Gilles Baron a fondé sa compagnie en 2004. Entouré par un bureau, ils ont baptisé l’association Origami. « Ce nom n’a pas été choisi par hasard » dit-il. « Je trouve qu’il y a une similitude entre cet art japonais du papier plié qui consiste à mettre en mouvement une surface plane et le travail de création chorégraphique ». La compagnie, basée à Biscarosse, est gérée par ce bureau composé de trois personnes, un président, une secrétaire et un trésorier. Elle emploie uniquement des personnels intermittents tout comme Gilles Baron qui est interprète pour d’autres compagnies en France. La majeure partie des salariés intermittents du spectacle sont des artistes (danseurs et musiciens), il y une administratrice de production qui gère la production et la diffusion des spectacles et des techniciens (régisseurs lumière, scénographe, constructeurs…).

« De nos jours, une compagnie n’est plus rattachée à un théâtre comme autrefois. Les chorégraphes, metteurs en scène… qui portent des projets artistiques doivent être de bons communicants pour négocier avec les programmateurs et les institutions. Le système de diffusion d’un spectacle se construit en amont du projet de création ».

Dans le cadre d’une convention de compagnonnage signée avec le théâtre Olympia d’Arcachon, Gilles Baron a monté, en 2013, Rois (pièce chorégraphique pour huit interprètes masculins, danseurs et acrobates) et prépare, pour début 2016, Reines, volet féminin de ce spectacle. A mi-chemin entre ces deux créations, il a présenté lors de l’édition 2014 du festival Novart, à Bordeaux, La nuit entre deux soleils, un duo homme/femme sur le thème du couple et de l’amour.

Par ailleurs, il mène des actions auprès des scolaires et des seniors. Actuellement, il travaille avec des élèves de grande section de maternelle sur le projet Mauvais Sucre qui vise à créer un dispositif chorégraphique transmissible à d’autres classes de même niveau, sous la forme d’une mallette pédagogique. Un spectacle sera présenté en février à l’occasion du Festival Jeune Public POUCE ! conçu par le Cuvier, CDC d’Aquitaine.

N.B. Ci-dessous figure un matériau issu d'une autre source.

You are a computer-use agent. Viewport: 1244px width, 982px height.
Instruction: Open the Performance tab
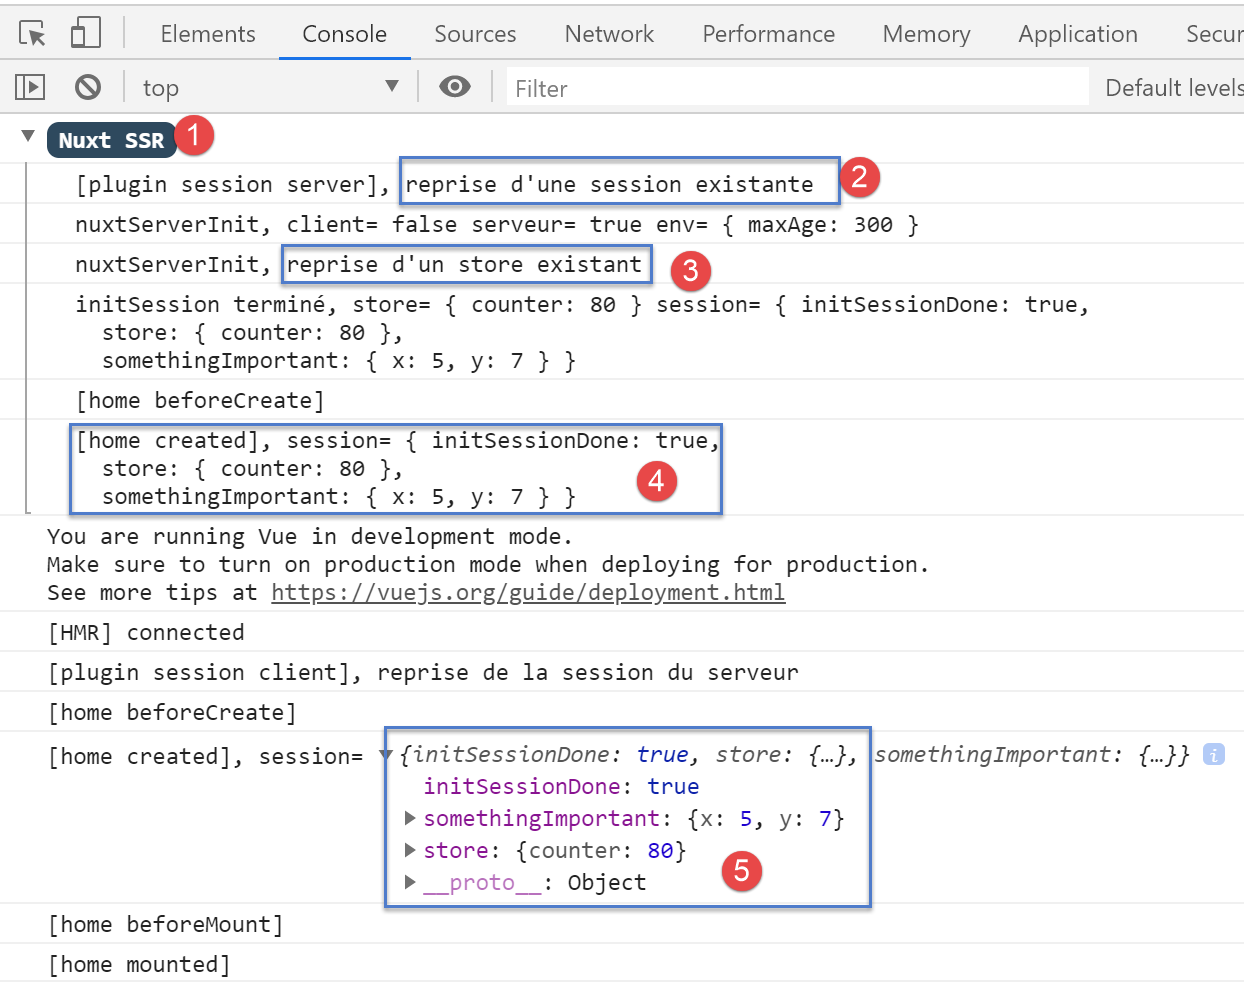(x=768, y=34)
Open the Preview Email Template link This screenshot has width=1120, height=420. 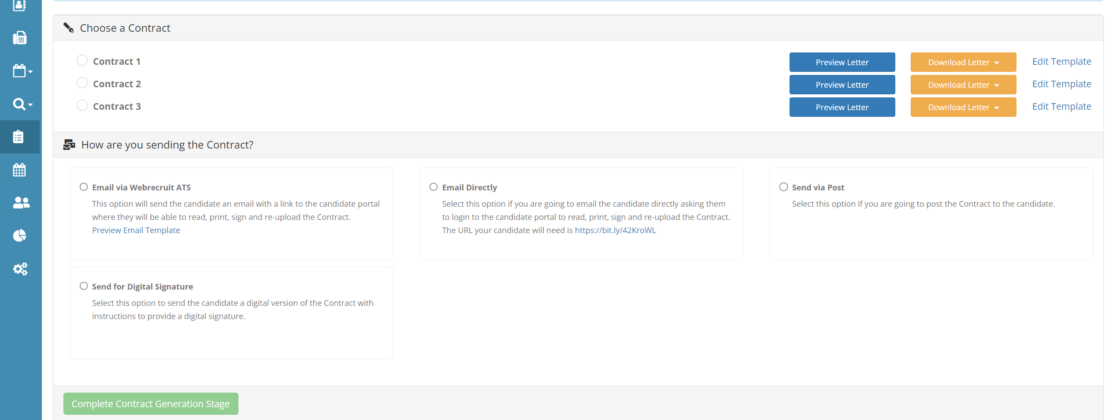[136, 230]
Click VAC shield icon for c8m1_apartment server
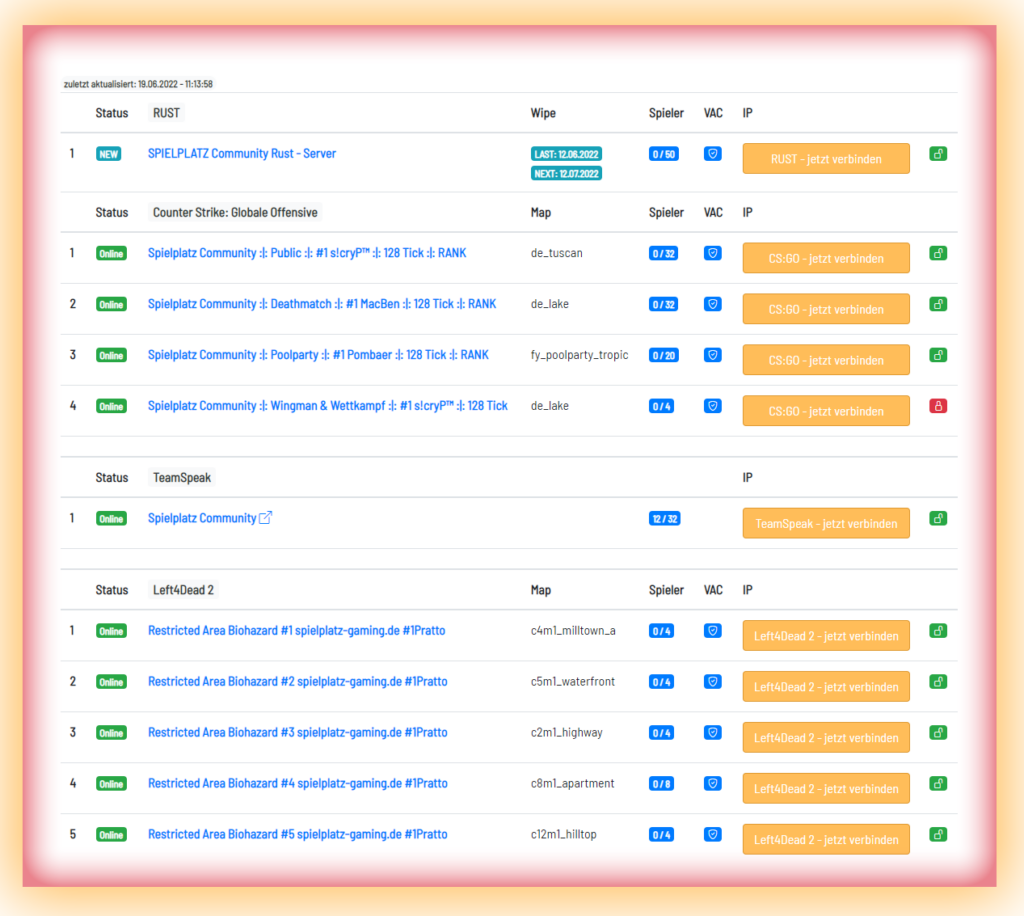This screenshot has width=1024, height=916. pyautogui.click(x=712, y=783)
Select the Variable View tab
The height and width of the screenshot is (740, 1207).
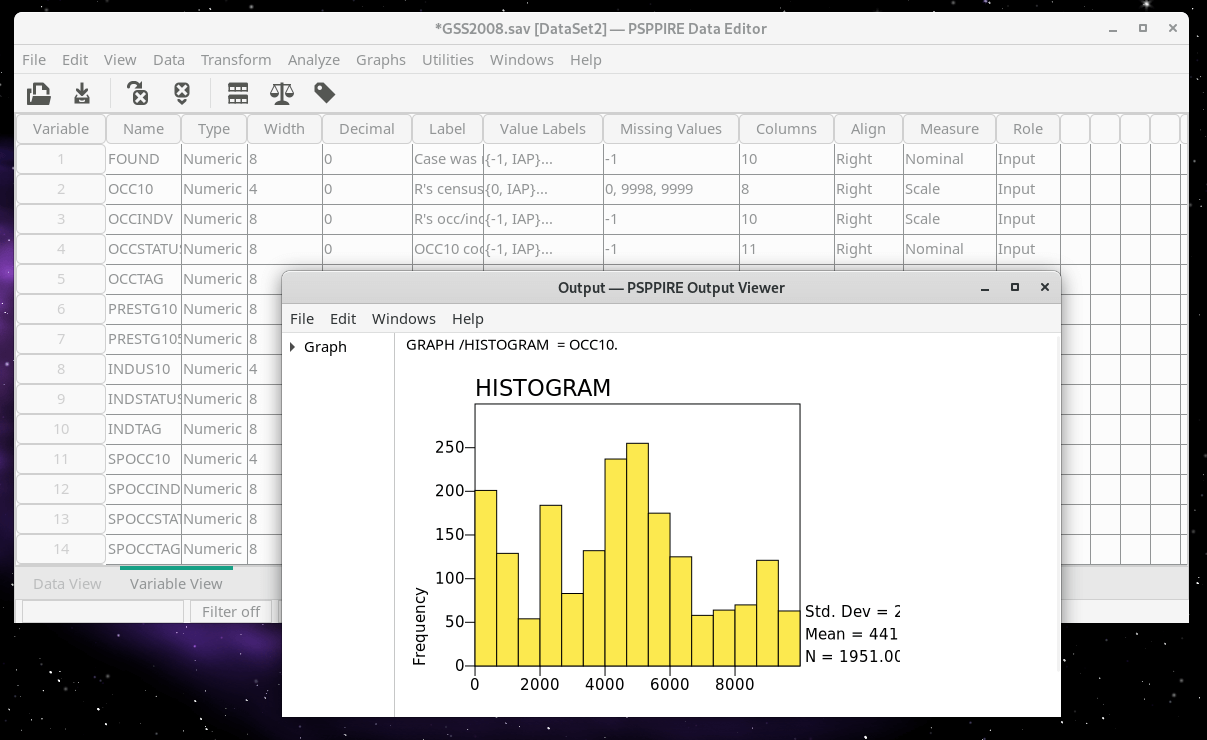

Disert, Gilles Baron parle volontiers de son travail mais n’aime pas « raconter » ses spectacles. « La danse est un médium de l’émotion » dit-il. « Il faut laisser au spectateur la possibilité de jouer son rôle, c’est-à-dire d’être acteur de ce qu’il voit. Trop d’explications affaiblissent son interprétation et sa perméabilité aux signes et aux signaux présents sur le plateau… Le rôle du médiateur est de savoir mettre des mots sur les œuvres sans les verrouiller ».